Police Chief Bladel disclosed that the Davenport fire marshal’s office, with assistance from the state Division of Criminal Investigation, Davenport police, and the medical examiner’s office, had initiated an investigation into the cause of the building collapse.
Originally constructed as a hotel in 1907, the building had been converted into around 80 apartment units that were home to approximately 50 individuals.
In response to the displacement caused by the incident, the state had made $5,000 available to eligible tenants based on income requirements, while the city offered $6,000 to assist those forced from their homes. Additionally, the governor waived fees for replacing driver’s licenses for affected tenants.
Scott County prosecutor Kelly Cunningham cautioned against prematurely assuming criminal prosecution, emphasizing the need for an independent investigation into the structural failure of the building. At present, the jurisdiction lies with the city.

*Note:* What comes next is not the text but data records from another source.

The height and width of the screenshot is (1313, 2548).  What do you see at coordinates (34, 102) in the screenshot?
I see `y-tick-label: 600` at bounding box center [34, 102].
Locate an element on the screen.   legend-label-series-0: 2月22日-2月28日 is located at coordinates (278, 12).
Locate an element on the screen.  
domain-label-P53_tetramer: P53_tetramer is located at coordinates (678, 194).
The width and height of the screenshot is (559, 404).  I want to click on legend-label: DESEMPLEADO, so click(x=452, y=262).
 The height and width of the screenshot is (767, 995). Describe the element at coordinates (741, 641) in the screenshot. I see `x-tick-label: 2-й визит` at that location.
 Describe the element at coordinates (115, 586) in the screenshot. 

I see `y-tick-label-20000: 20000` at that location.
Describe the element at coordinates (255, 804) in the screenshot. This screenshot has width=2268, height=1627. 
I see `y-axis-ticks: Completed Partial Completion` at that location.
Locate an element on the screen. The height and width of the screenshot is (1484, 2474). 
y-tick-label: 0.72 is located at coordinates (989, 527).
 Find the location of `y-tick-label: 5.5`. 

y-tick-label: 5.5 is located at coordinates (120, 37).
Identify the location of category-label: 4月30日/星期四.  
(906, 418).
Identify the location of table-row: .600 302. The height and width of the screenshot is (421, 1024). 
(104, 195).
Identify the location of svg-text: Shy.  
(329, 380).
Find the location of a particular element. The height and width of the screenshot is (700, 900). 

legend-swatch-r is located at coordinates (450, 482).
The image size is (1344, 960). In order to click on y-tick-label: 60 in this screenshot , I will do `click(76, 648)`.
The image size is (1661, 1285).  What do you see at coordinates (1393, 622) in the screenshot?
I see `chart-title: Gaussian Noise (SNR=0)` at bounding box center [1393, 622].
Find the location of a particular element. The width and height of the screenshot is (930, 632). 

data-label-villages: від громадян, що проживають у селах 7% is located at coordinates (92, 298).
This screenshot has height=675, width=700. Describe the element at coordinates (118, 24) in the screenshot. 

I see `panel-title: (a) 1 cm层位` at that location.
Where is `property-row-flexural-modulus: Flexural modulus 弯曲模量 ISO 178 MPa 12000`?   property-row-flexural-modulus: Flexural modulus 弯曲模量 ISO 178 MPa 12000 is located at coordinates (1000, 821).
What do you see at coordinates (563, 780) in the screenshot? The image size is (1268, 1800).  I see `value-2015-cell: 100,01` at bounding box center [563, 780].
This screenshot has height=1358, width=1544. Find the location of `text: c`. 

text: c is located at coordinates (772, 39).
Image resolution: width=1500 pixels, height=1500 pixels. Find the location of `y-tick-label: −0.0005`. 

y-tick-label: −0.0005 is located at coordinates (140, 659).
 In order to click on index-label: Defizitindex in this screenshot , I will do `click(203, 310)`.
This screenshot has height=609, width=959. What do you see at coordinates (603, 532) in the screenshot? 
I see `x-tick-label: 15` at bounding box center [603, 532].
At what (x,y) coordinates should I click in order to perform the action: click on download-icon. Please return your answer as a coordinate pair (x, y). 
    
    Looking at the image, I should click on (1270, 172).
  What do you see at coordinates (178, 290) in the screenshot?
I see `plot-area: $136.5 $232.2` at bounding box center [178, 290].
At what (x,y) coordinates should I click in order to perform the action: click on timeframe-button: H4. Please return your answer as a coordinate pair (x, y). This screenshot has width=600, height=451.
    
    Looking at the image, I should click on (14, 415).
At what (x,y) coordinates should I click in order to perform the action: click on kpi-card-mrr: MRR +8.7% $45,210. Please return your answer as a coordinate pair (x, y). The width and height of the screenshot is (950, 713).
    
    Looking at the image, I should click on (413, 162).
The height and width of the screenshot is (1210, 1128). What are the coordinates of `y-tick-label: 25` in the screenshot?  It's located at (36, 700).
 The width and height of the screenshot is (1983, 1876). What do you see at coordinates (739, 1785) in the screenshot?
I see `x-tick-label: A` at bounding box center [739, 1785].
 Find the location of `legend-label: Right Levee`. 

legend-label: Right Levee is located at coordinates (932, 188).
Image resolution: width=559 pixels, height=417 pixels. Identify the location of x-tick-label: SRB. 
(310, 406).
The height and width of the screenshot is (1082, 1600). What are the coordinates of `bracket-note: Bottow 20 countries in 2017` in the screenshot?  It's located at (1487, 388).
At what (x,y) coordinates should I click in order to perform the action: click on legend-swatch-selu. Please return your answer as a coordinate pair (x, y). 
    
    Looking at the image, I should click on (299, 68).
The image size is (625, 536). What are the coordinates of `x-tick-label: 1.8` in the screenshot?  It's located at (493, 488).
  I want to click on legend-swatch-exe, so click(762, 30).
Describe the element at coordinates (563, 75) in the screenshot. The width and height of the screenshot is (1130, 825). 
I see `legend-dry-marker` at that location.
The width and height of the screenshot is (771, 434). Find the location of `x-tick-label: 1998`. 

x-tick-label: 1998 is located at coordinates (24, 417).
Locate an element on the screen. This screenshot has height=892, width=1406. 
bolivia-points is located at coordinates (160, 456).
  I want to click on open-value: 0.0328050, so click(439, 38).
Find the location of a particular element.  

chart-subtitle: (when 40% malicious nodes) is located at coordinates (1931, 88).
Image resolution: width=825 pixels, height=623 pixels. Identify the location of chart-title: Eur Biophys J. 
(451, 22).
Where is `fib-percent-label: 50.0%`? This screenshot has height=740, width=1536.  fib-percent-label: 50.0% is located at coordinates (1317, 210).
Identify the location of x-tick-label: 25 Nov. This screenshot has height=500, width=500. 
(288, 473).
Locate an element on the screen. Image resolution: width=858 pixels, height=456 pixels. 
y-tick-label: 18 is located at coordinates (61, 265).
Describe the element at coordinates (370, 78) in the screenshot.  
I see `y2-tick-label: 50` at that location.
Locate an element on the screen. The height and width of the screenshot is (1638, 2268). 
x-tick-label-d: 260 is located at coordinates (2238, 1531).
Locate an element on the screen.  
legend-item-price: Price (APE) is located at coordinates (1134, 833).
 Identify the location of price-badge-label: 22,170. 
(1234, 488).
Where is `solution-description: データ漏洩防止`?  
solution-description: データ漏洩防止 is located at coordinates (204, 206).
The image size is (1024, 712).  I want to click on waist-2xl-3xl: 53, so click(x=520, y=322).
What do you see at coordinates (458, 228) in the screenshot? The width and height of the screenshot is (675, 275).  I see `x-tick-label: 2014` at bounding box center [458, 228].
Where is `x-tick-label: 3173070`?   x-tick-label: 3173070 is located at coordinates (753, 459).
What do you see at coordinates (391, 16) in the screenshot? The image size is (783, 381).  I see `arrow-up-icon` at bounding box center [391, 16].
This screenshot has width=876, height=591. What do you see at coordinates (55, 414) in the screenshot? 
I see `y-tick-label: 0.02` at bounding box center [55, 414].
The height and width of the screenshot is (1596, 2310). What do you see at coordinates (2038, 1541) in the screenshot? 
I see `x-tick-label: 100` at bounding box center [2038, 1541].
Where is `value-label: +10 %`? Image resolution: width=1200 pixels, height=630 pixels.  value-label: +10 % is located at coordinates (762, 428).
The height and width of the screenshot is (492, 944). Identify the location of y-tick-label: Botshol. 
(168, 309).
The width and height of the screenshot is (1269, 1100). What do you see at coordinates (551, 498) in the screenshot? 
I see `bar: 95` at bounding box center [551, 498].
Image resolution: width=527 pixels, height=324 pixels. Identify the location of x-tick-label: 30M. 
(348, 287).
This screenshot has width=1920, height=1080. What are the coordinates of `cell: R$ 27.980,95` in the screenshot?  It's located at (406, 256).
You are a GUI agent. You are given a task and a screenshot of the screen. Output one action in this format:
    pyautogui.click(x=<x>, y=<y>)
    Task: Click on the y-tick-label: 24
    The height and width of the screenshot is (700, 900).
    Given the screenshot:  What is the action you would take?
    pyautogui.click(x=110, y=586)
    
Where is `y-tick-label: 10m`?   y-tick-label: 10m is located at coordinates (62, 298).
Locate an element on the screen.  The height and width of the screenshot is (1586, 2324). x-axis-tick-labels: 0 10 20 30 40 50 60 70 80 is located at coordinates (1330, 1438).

Unanswered questions remain, including why neither the owner nor city officials issued warnings about the potential danger. A structural engineer’s report issued shortly before the collapse had indicated that a wall in the century-old building was at immediate risk of collapsing.
City documents, released as part of the legal proceedings, reveal that city officials and the building’s owner had been informed of the building’s instability over several months.
The lawsuit filed on Monday also implicates two companies hired by Wold to assess and perform work on the building. The legal action argues that all parties recognized the imminent danger faced by residents but allowed the building to deteriorate without warning them about the peril they were in.
Tenants had also lodged complaints with the city in recent years regarding various issues, which they claim were ignored by property managers. These grievances included prolonged periods without heat or hot water, as well as problems with mold and water leakage. While the city took some measures to address specific complaints and issued vacate orders for individual apartments, a broader evacuation was never mandated, according to records.
Former and current residents shared their accounts with The Associated Press, recounting interior cracks on the wall that ultimately collapsed, which had been reported to building management. In one harrowing incident, a woman trapped in the rubble had to undergo a leg amputation to facilitate her rescue.